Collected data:
★ ★ ★ ★

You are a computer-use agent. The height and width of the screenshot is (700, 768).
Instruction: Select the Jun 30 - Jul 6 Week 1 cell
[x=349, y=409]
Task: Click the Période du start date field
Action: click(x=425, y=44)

★ ★ ★ ★

§ AIM OF THE EXERCISE:
Would you return all of the data exactly as given?

§ ANSWER TO THIS TASK:
You are a computer-use agent. The height and width of the screenshot is (700, 768).
Instruction: Select the Jun 30 - Jul 6 Week 1 cell
[x=349, y=409]
Task: Click the Période du start date field
Action: click(x=425, y=44)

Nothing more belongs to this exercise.